Ginny giggled, taking a bite of her cinnamon cookie a little more enthusiastically than before. Anona swore to herself she'd try to remember, for both of their sake, to hold on to the moments they were both aching for with more intention, always unsure when the last chance would be.


	5. Chapter 5

Anona hovered over her cauldron, watching it's contents spin among themselves as fading from a nice lilac color to a dark blue. and she was partially grateful, for the individual assignment, because as entertaining as it was to be paired with Neville, she had much more of a want for quiet and solace in the moment. She wasn't worried with double checking every one of Neville's moves, or with the pale haired boy behind her, and she partially lost focus on the rest of the world as she sunk into the steps of her ingredients, and the desire to meet the standards of the pointed faced teacher who seemed to observe her work like he was looking for a critique, but came up short. 

She found herself at the ingredients cabinet at the back of the classroom, needing more moonstone powder to finish her assignment with a satisfactory result. She passed by bottles and containers of strange substances, searching for the ingredient that had probably been all used up by the rest of her classmates.

Draco's pale hands set it down next to her, returning it to it's place. His hands rummaged around the ingredients cabinet, but Anona wasn't sure what he was looking for. She got the impression he wasn't sure either. 

She poured the powder into a small dish, only taking what she needed and leaving the rest, shifting her weight around her legs nervously as she did it. She could feel him about to speak.

"You would never be so foolish to join a forbidden club, Mills." He said lowly. She was always amazed with them; how they managed to speak so quietly, so quickly, so casually to each other in the most obvious situations, yet consistently remain unnoticed.

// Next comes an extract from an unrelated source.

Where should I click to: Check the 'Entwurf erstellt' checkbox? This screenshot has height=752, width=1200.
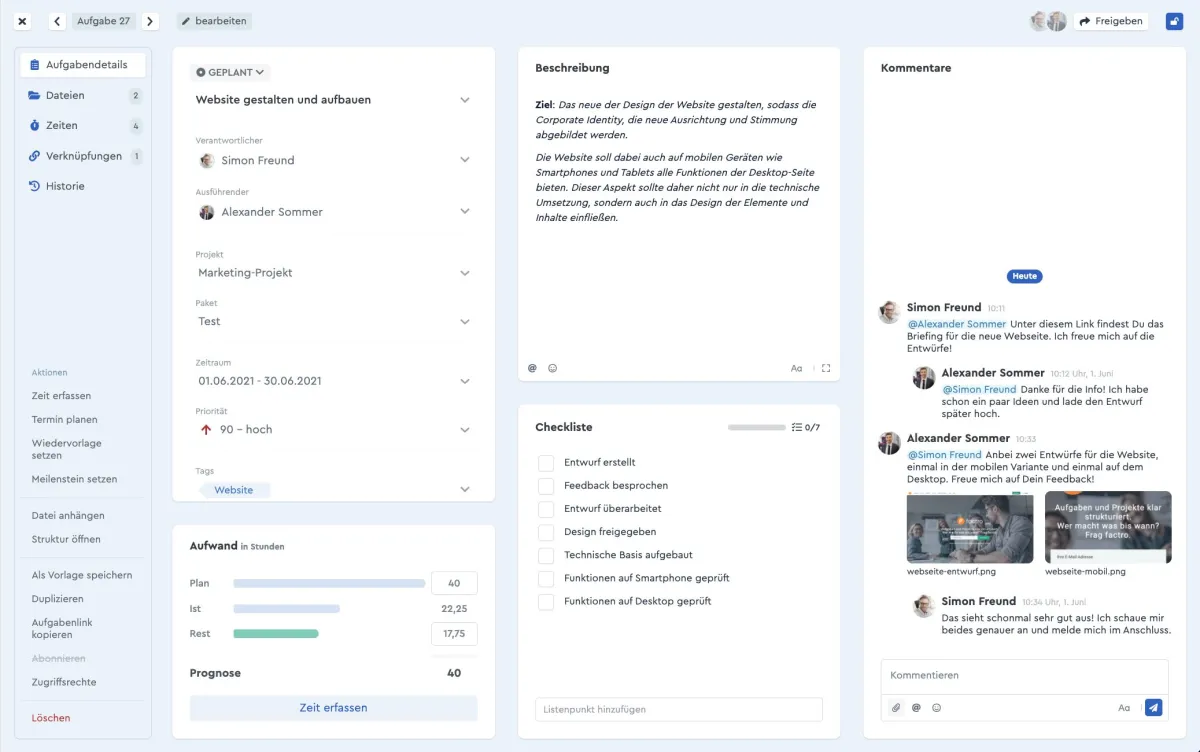[x=546, y=463]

Some part of their interactions seemed so natural, she assumed they fit perfectly into the world.

"You've never known me to be a fool, Draco." She breathed out, pushing the bottles of ingredients back in their places, wanting nothing more than to return to her quiet solitude of her potion. And despite the desire to be alone, after the rigorous days of hiding her suspicious activities with the rest of her housemates, she felt a sense of comfort in his presence, yet not his words. She was not surprised he would continue to pursue this topic. "But you've also never known me past my past self."

And was it not true, that at some point, whether in their school years or the first summer they fell still, he had stopped learning her? Was it not true that while the foundations of her were rooted in the same memories as him, his growing distance had left him with a large gap of things about her unknown?

He did not believe so; with the familiarity of her and the extreme detail in which he used to be able to predict her, he could not phantom anything had changed. She was what she once was, or so he thought.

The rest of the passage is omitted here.